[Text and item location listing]
⁂
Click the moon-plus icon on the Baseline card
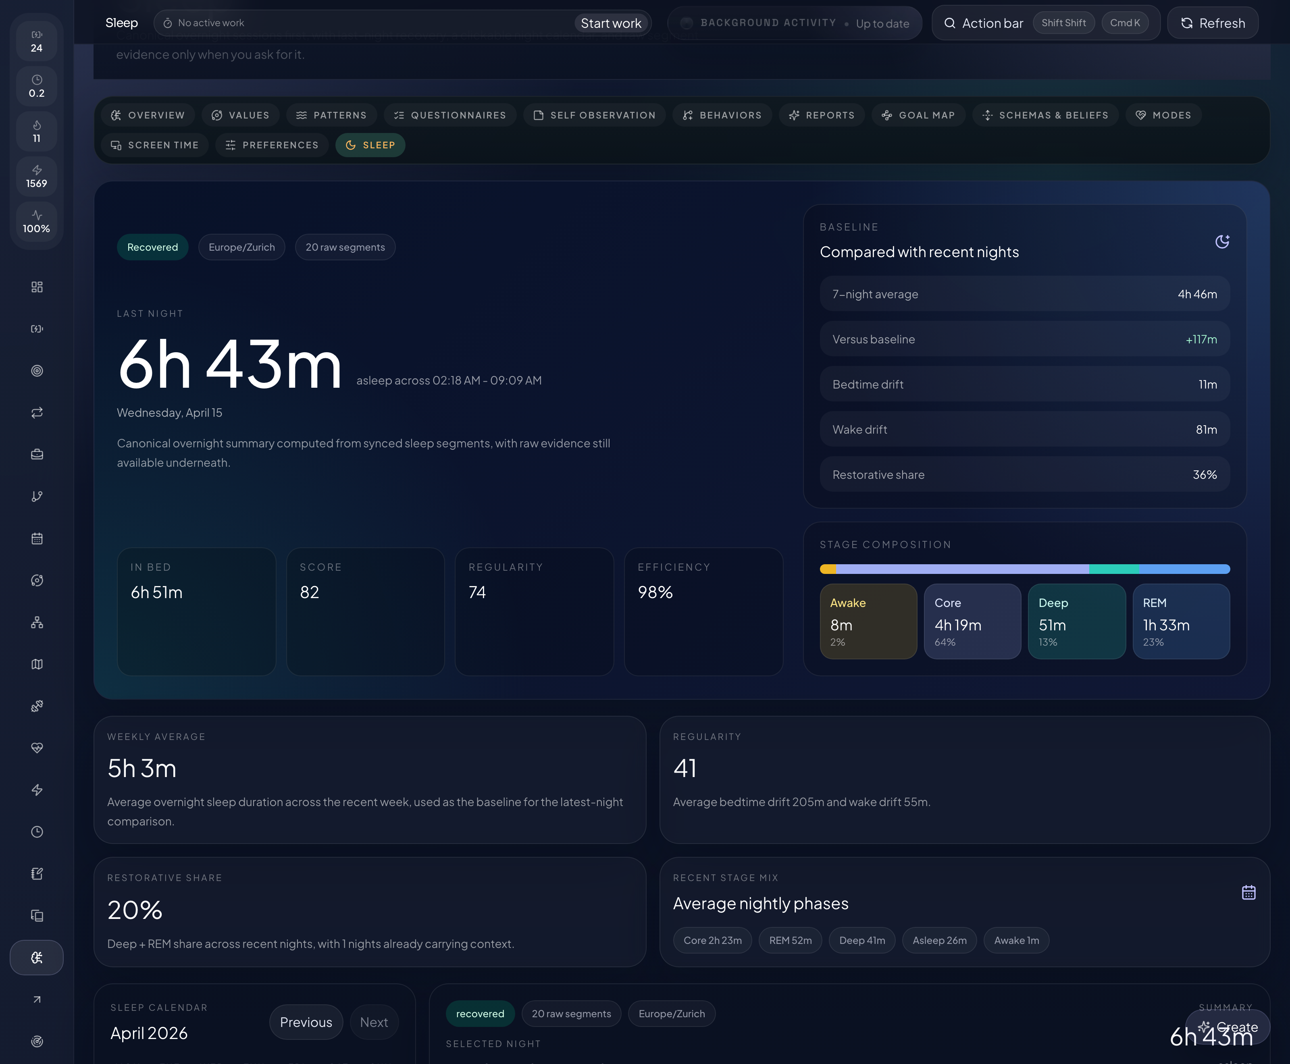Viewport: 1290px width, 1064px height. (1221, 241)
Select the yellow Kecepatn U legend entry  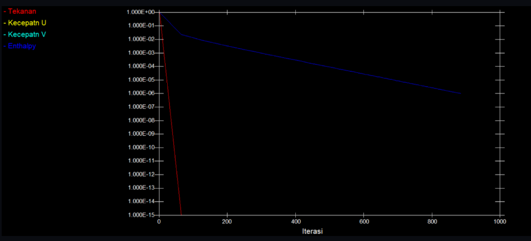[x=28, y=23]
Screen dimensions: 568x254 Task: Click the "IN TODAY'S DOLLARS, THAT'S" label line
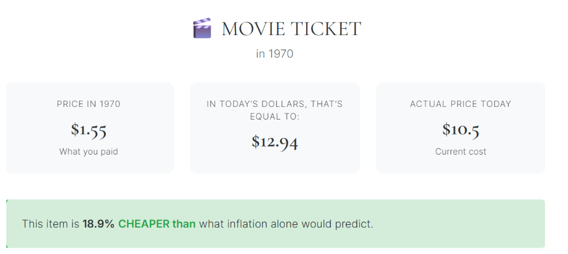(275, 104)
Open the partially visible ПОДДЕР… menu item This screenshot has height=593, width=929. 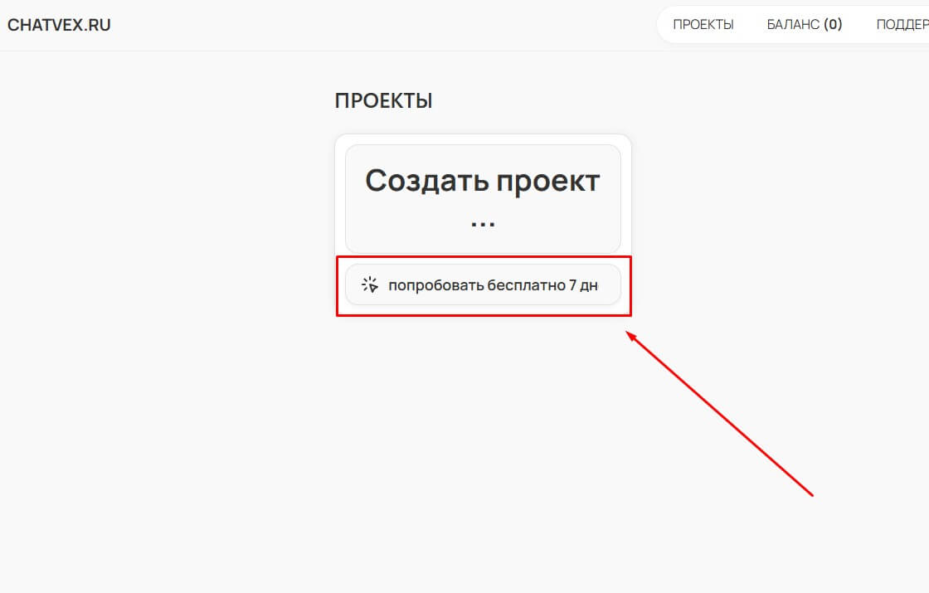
⁂
Directive:
In the part of the listing that starts with the line containing "Screen dimensions: 568x254" and runs through the end of the listing, rename "menu item" to "menu option", change nothing else, and give back only those lines without the pictures.

Answer to the task:
Screen dimensions: 568x254 Task: Click the "IN TODAY'S DOLLARS, THAT'S" label line
(275, 104)
Open the partially visible ПОДДЕР… menu option This screenshot has height=593, width=929. 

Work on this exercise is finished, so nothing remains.